(Data excerpts)
----

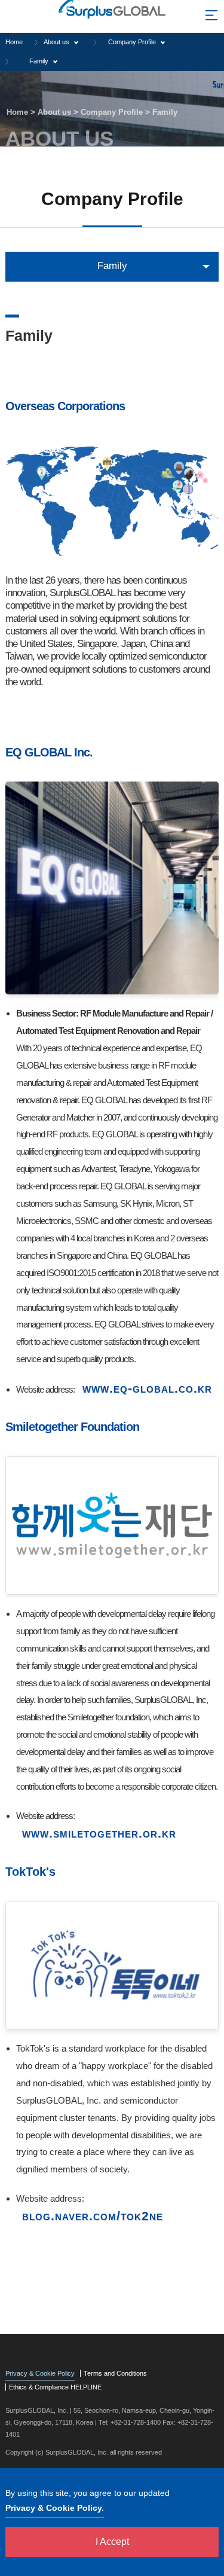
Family (38, 61)
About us (56, 41)
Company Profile (132, 41)
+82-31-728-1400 (136, 2422)
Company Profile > (116, 112)
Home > (22, 112)
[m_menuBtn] (211, 17)
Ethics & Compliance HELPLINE (55, 2387)
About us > (59, 112)
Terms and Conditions (115, 2373)
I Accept (112, 2542)
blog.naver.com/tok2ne (92, 2216)
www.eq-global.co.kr (147, 1388)
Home (14, 41)
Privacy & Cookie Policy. (54, 2508)
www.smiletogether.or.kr (99, 1833)
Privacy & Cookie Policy (40, 2373)
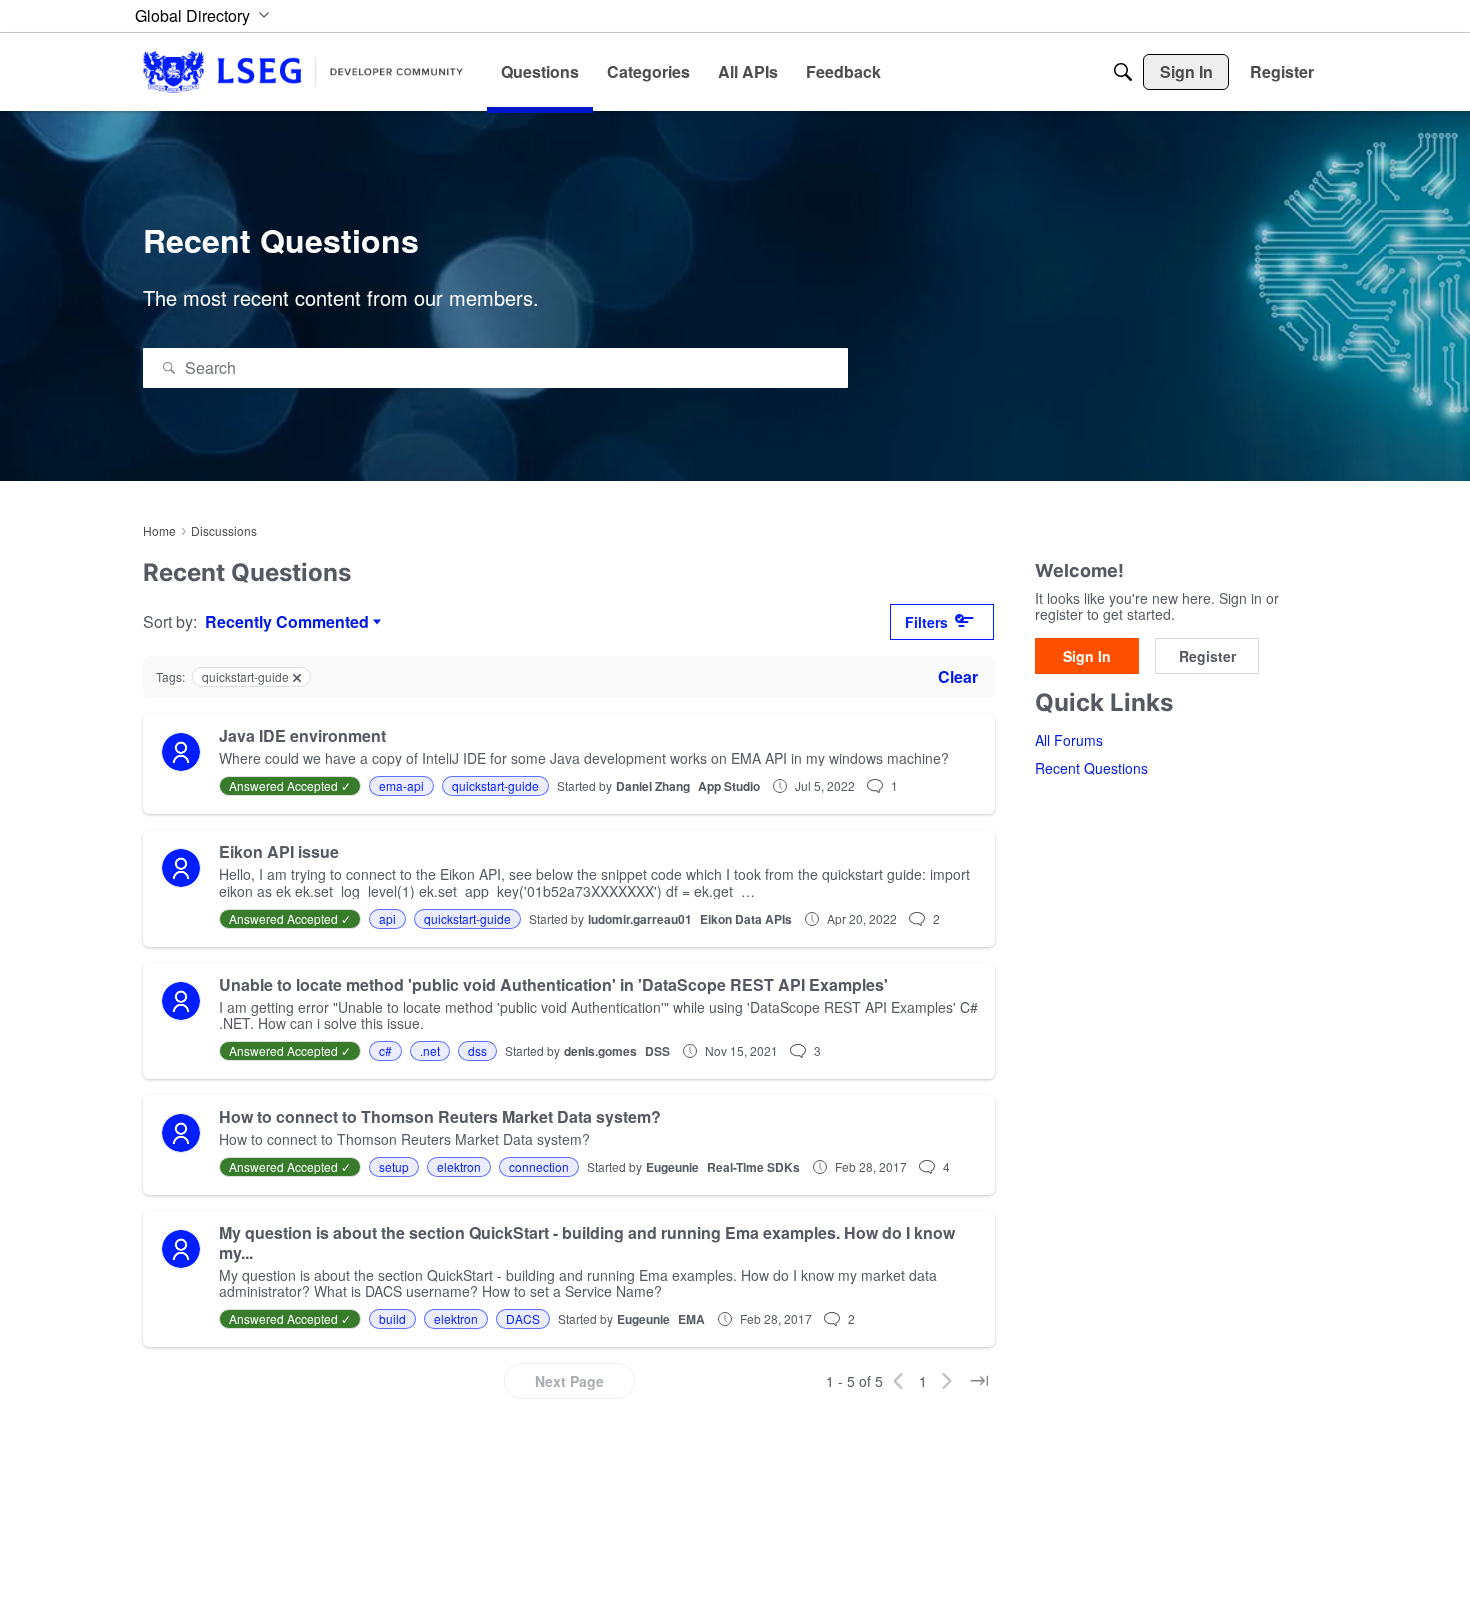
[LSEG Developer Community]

----

**Exercise goal**
Quote the entries in full. Any image among them is to be omitted from the copy.

**Output for this exercise**
Family (38, 61)
About us (56, 41)
Company Profile (132, 41)
+82-31-728-1400 (136, 2422)
Company Profile > (116, 112)
Home > (22, 112)
[m_menuBtn] (211, 17)
Ethics & Compliance HELPLINE (55, 2387)
About us > (59, 112)
Terms and Conditions (115, 2373)
I Accept (112, 2542)
blog.naver.com/tok2ne (92, 2216)
www.eq-global.co.kr (147, 1388)
Home (14, 41)
Privacy & Cookie Policy. (54, 2508)
www.smiletogether.or.kr (99, 1833)
Privacy & Cookie Policy (40, 2373)
[LSEG Developer Community]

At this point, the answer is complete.